Speaking of corporate citizens, this time good ones, our editorial staff disliked the backlash against Procter & Gamble for its ground-breaking “My Black Is Beautiful” ad campaign. Conservative pundit Michelle Malkin wrote that P&G “should stick to selling diapers instead of filling them.” Classy. And odd that the victim card is played by historically privileged people. Though American culture is surely more diverse, the same can hardly be said for its power structure. But we have a president who has made it his mission to end the yoke of political correctness that supposedly came with Barack Obama’s election. We’ve become so post-racial. Right?
Erika D. Smith crunched numbers on Trump’s waffle over whether to declare the opioid crisis a national emergency. California hospitals treat one overdose victim every 45 minutes. Nationally, 142 people die daily from the powerful painkillers, a toll equal to that of the Sept. 11 attacks every three weeks. Despite this, Health and Human Services Secretary Tom Price deemed an emergency declaration unnecessary. Trump, carving time from his busy schedule of golfing and tweeting in Bridgewater, N.J., had only vaguely tough words, vowing to “beat this horrible situation.” But toward the end of the week, he reconsidered, as The Denver Post editorialized.
And now, a moment without Trump. What casual reading is inspiring policy makers during the Capitol’s summer break? Assemblywoman Cristina Garcia’s folks tell The Take that the fired Google software engineer’s manifesto is making the rounds at the Women’s Caucus, as is “A Better Deal,” the congressional Democratic agenda that notably skirts abortion.
“Cadillac Desert,” Marc Reisner’s prescient classic on the American West and its water, is having a moment in the Senate. Also, interestingly, the poetry of Sor Juana Inés de la Cruz, a 17th century Mexican feminist nun whose “Hombres Necios” feels tailor-made for a certain tiny-handed White House hombre.
Lt. Gov. Gavin Newsom is reading Scott Stossel’s “Sarge: The Life and Times of Sargent Shriver,” and taking notes, if the dog-eared, underscored pages sent along by his staff are any indication. Treasurer John Chiang is reading Rabbi Menachem Genack’s “Letters to President Clinton.” Assembly Speaker Anthony Rendon appears to be on an artistic jag, having just finished Stephen C. Foster’s “History of Dada” and started a biography of Anaïs Nin.

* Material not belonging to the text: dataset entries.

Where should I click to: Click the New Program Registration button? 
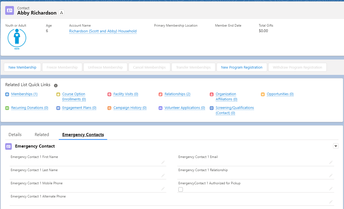tap(241, 67)
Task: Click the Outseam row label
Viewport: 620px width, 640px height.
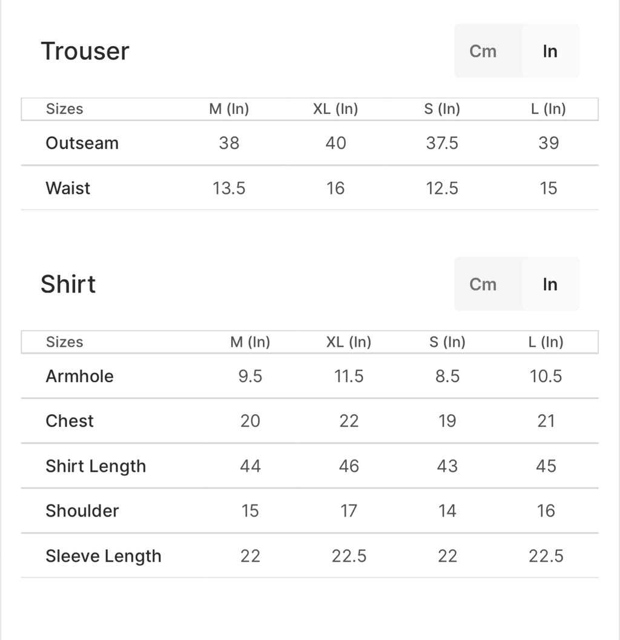Action: pyautogui.click(x=82, y=144)
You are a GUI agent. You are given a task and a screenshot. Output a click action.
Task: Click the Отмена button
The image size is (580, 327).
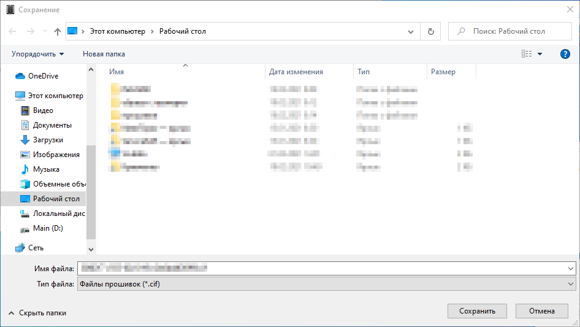[x=541, y=311]
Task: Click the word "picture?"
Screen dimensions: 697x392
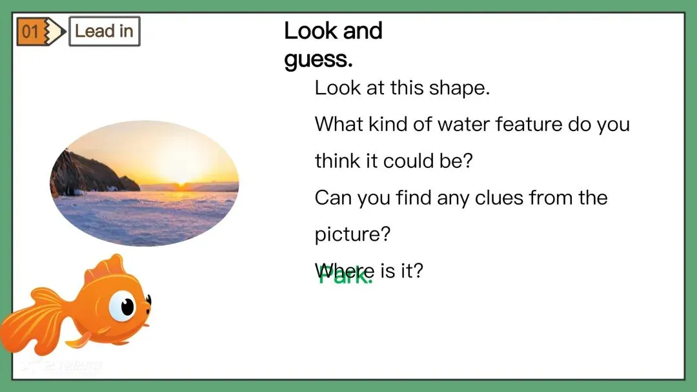Action: tap(352, 234)
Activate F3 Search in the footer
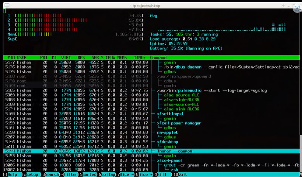The width and height of the screenshot is (302, 177). click(x=50, y=175)
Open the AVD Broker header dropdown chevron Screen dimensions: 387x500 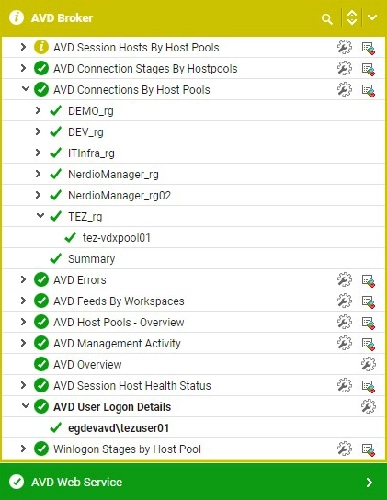tap(372, 17)
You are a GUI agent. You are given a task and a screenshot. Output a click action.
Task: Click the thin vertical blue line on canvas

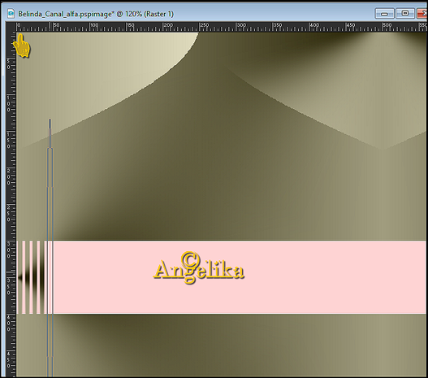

Gov. Jerry Brown, California’s reader-in-chief, casually mentioned to NPR last month that he was “studying the history of the Social Democratic Party in Germany both before World War I and after.” Brown’s current fare: St. Augustine’s “The City of God,” Jack Kerouac’s “On the Road” and Carl E. Schorske’s “German Social Democracy, 1905-1917: The Development of the Great Schism.”
We’re just wishing life would stop imitating a Tom Clancy paperback.